China Standard Time (CST) to Eastern Time (ET) Time Converter
What this converter helps you do
CST (China Standard Time) to EST converts between Beijing/Shanghai time and US Eastern Time, a corridor critical for international trade, supply chain management, technology partnerships, and academic collaboration between the two largest economies.
The offset is thirteen hours during US standard time and twelve hours during daylight saving, with China staying fixed at UTC+8 year-round. This means a morning in Shanghai is the previous evening in New York, making date-aware conversion essential to avoid scheduling on the wrong calendar day.
How it works
The tool applies IANA rules for Asia/Shanghai (CST, always UTC+8) and America/New_York (EST/EDT). China does not observe DST, so the offset shifts only when the US changes clocks.

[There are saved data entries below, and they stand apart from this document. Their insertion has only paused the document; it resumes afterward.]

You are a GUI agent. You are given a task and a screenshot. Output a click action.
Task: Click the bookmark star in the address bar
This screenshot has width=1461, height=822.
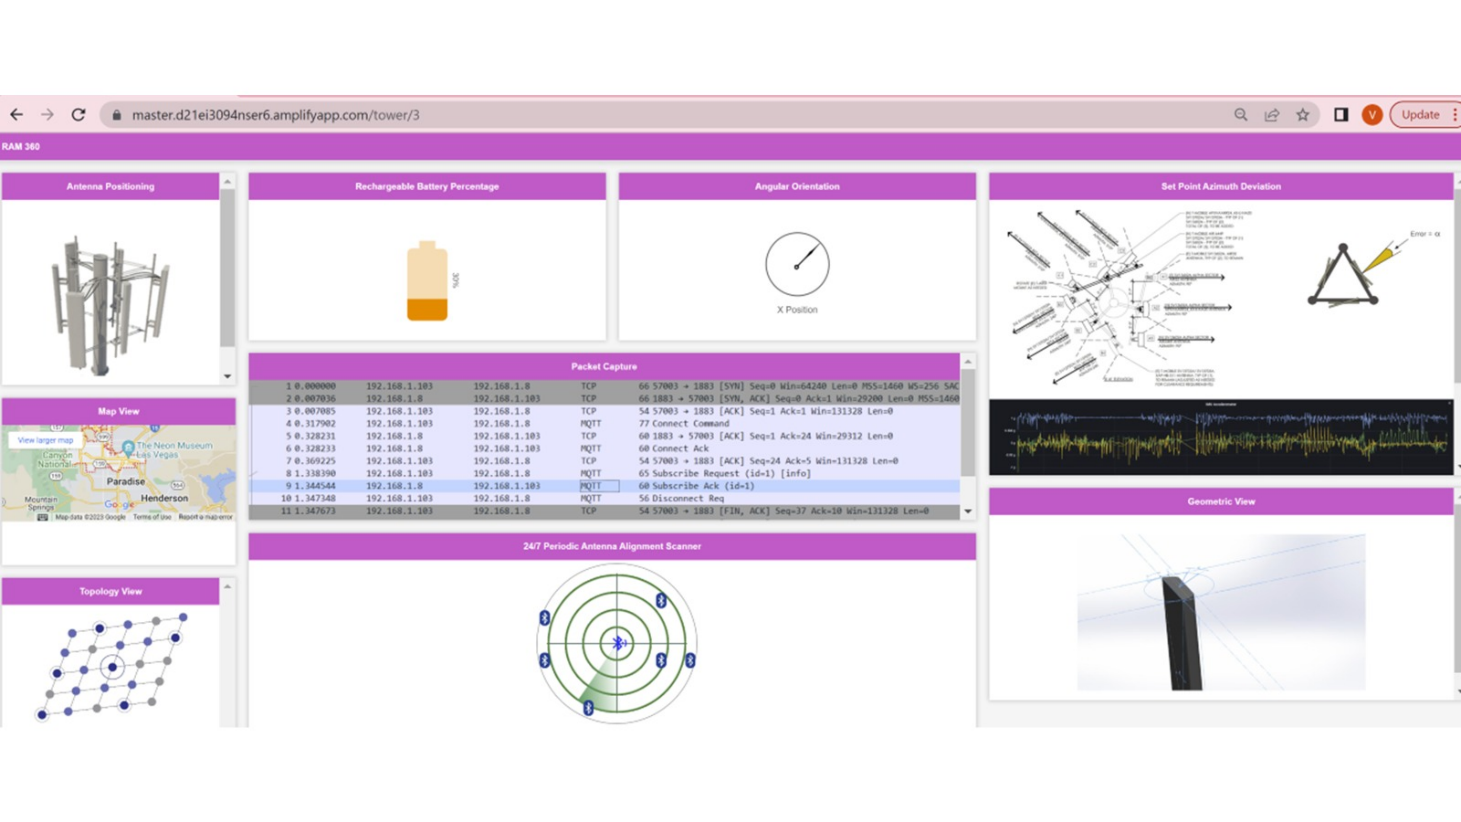point(1303,115)
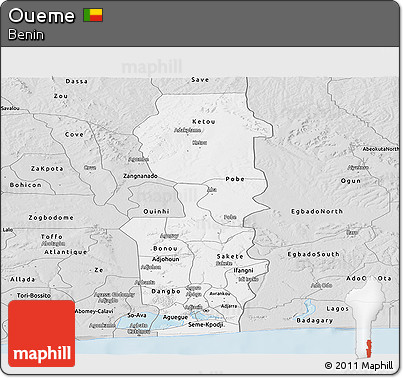
Task: Click the Zogbodome region label
Action: click(x=51, y=217)
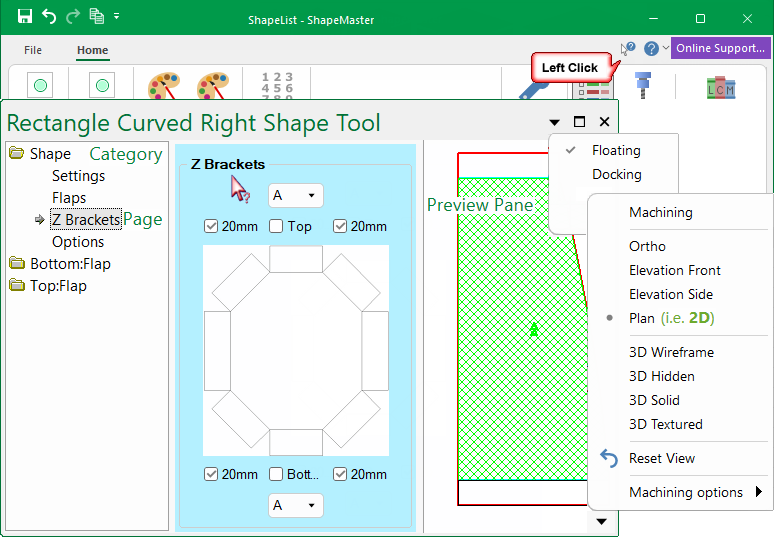Click the drill machining ribbon icon
The height and width of the screenshot is (537, 774).
coord(643,86)
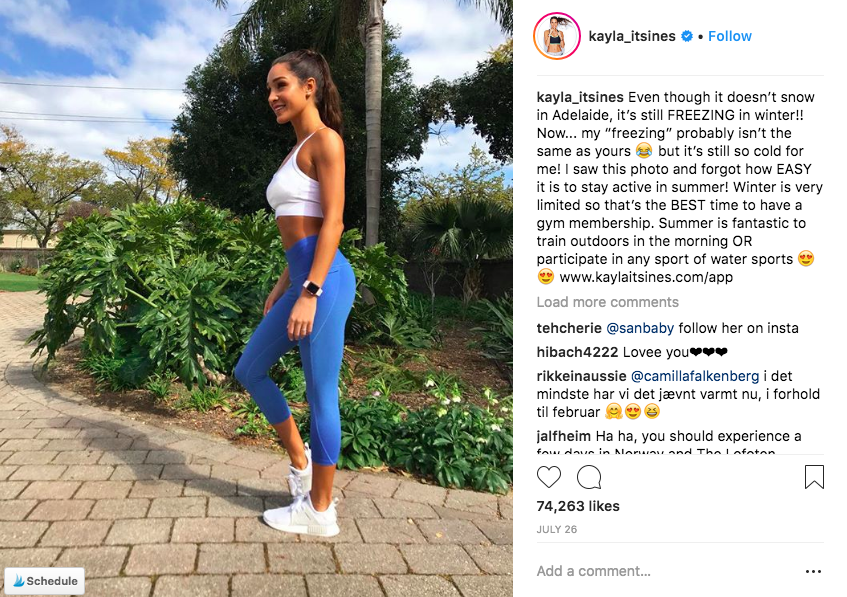
Task: Open the jalfheim commenter profile
Action: [564, 436]
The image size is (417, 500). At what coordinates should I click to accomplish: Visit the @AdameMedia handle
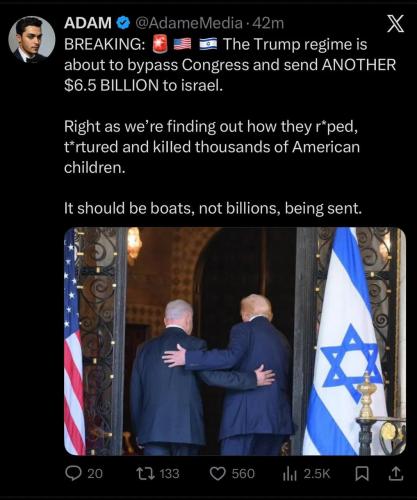[189, 23]
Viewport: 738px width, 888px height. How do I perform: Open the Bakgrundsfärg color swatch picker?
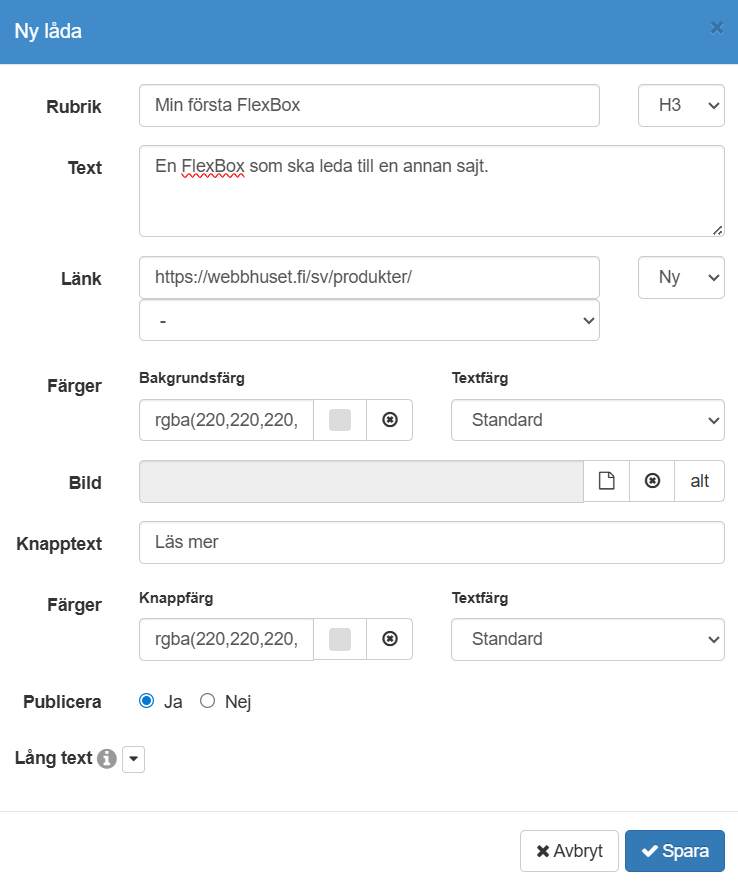pos(340,420)
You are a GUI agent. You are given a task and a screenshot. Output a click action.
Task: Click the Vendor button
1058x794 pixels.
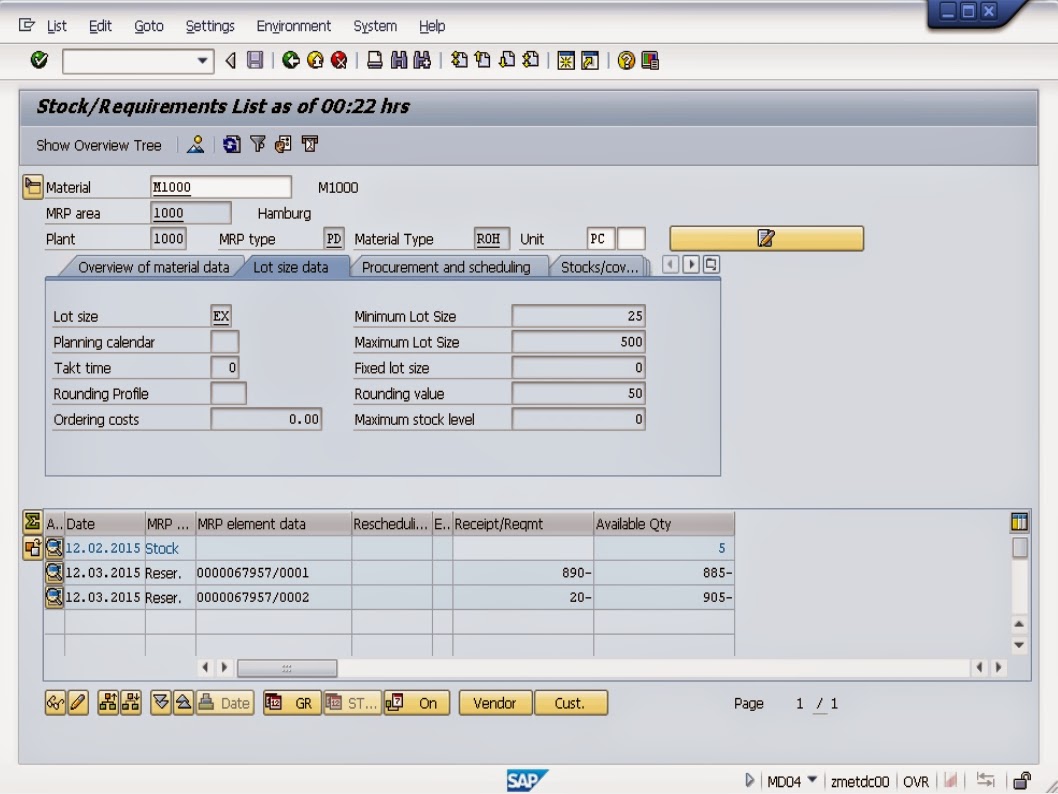495,703
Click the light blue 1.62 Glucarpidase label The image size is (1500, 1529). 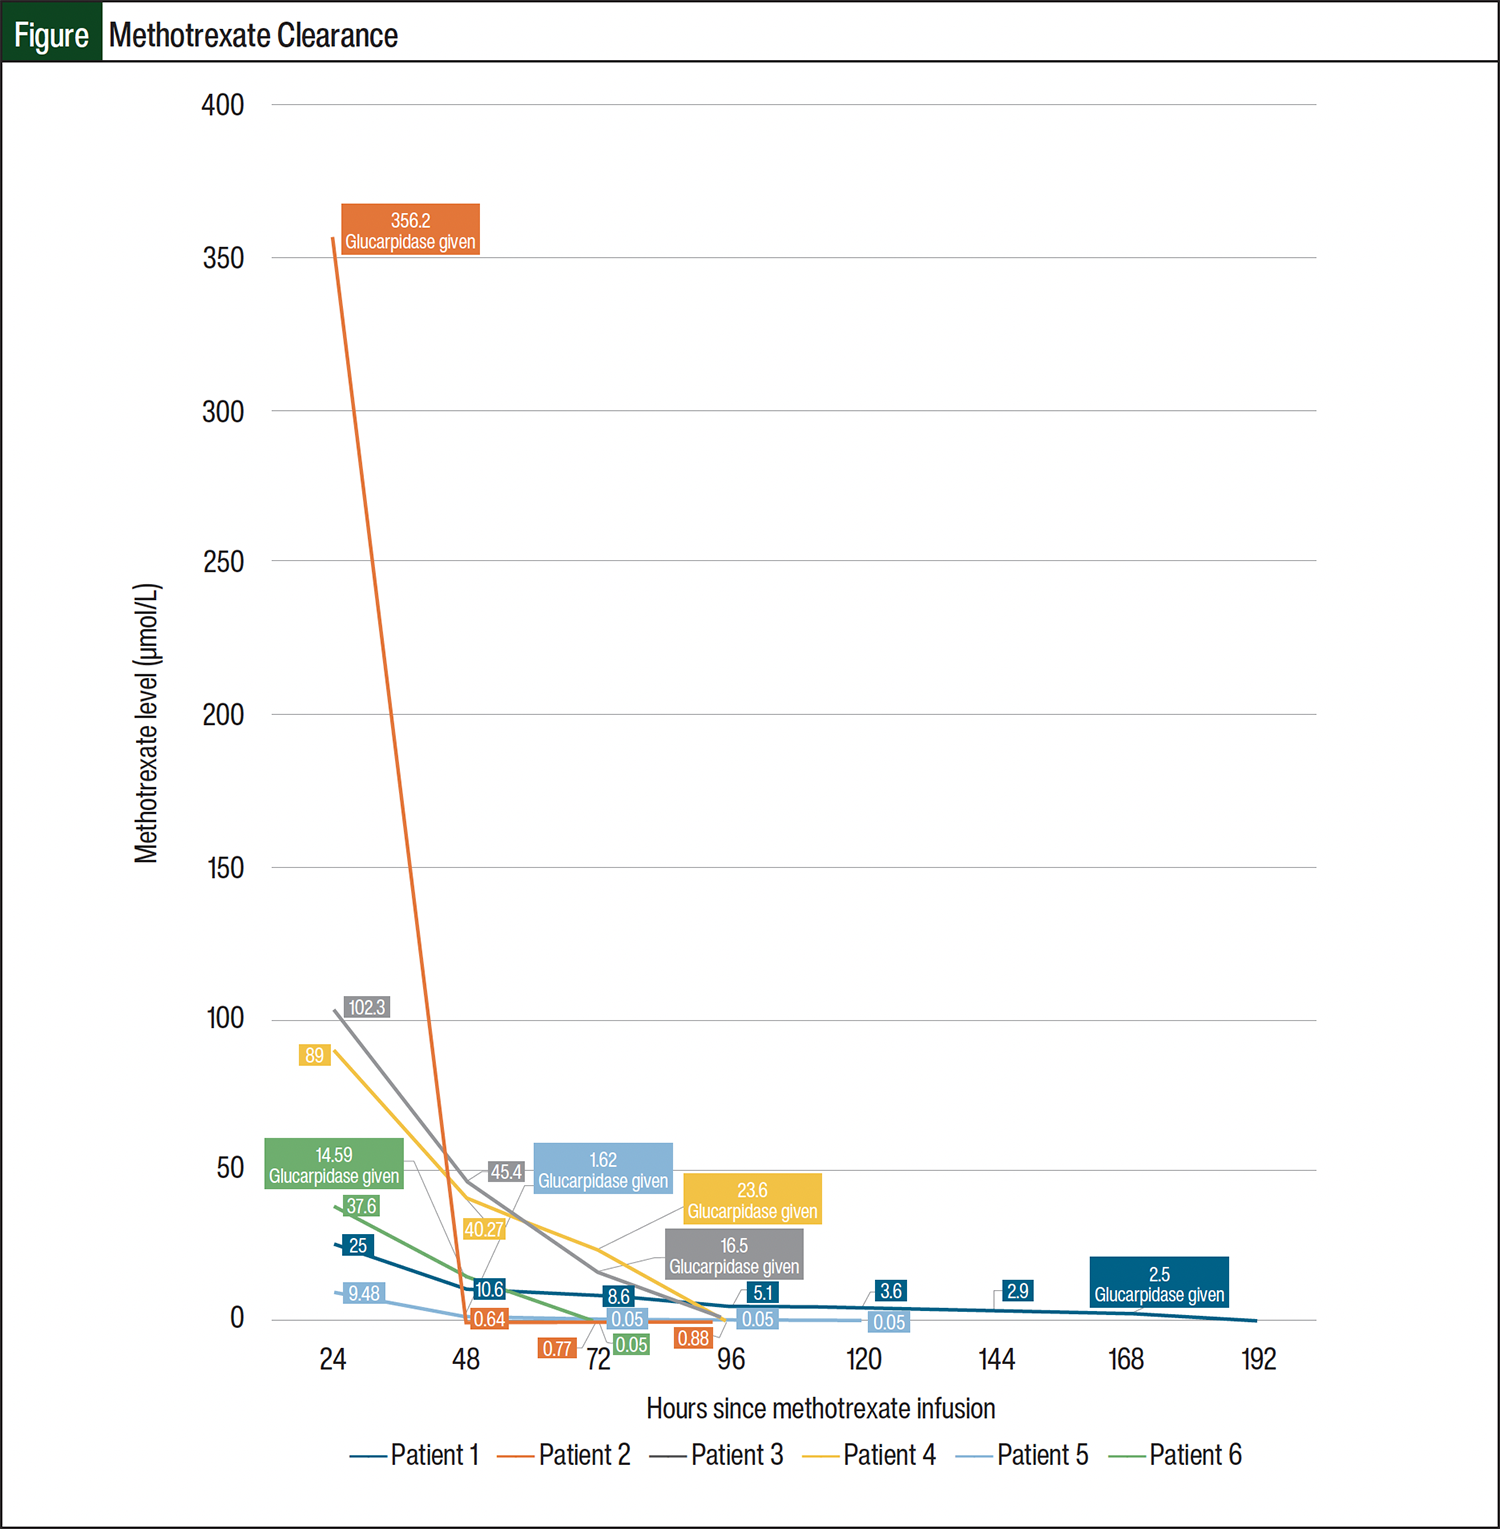pos(603,1169)
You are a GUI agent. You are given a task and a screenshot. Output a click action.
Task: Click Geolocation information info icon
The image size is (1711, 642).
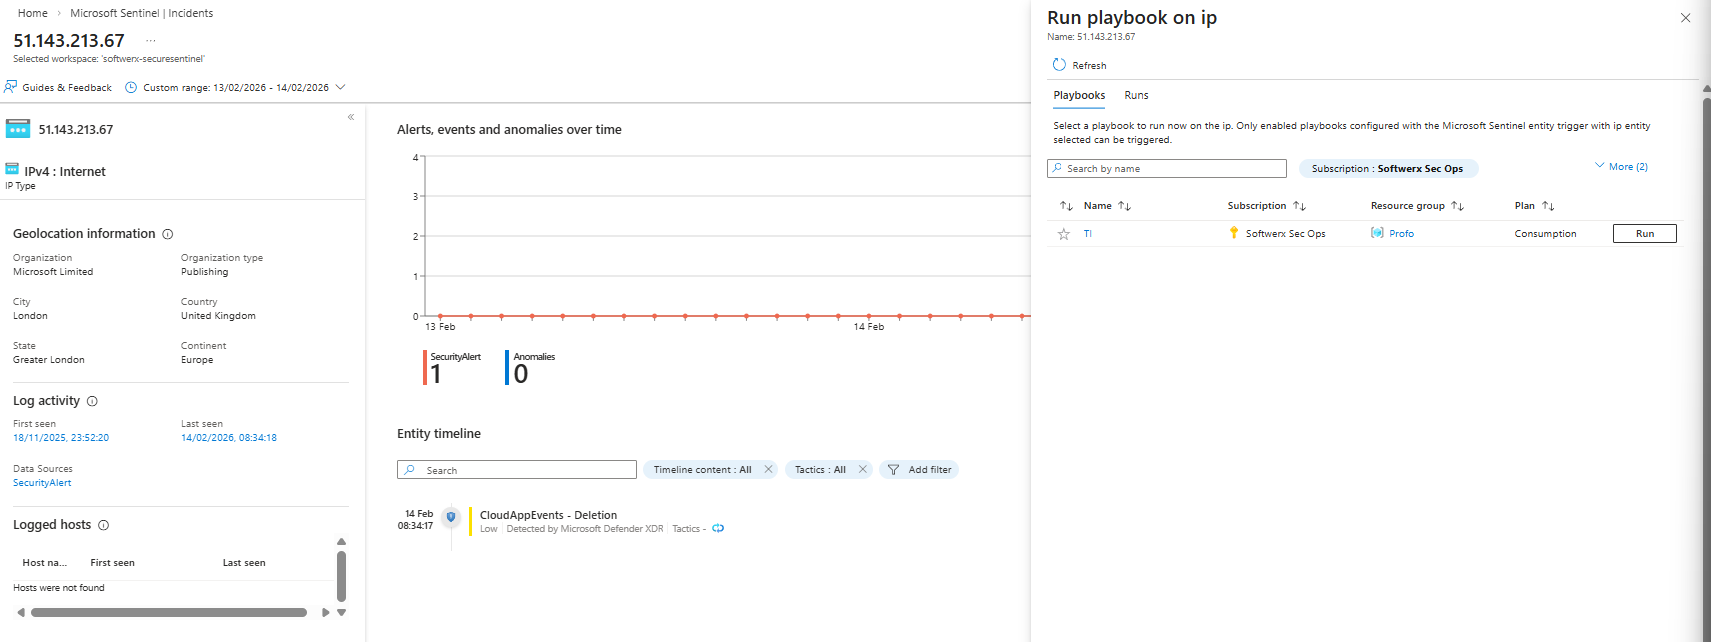point(168,234)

The date-line awareness: with a twelve-to-thirteen hour gap, a time in China often corresponds to the previous day in the US. A Monday morning meeting in Shanghai is Sunday evening in New York. This converter shows both the time and the correct date.
Limitation: the tool calculates accurate time equivalents but does not account for Chinese national holidays (like Golden Week or Spring Festival), US public holidays, or corporate-specific working schedules.
Practical use scenarios
- Schedule a supply chain review call between a Shanghai factory and a New York procurement team.
- Coordinate software development handoffs between Chinese and US engineering teams.
- Check when the Shanghai Stock Exchange session overlaps with US pre-market hours.
- Plan a vendor negotiation call that falls within business hours on both sides.
- Convert a Chinese product launch time into Eastern Time for US marketing preparation.
Pair-specific planning notes
- China uses a single timezone (UTC+8) for the entire country despite spanning five geographic zones. All Chinese business operates on Beijing time regardless of local geography.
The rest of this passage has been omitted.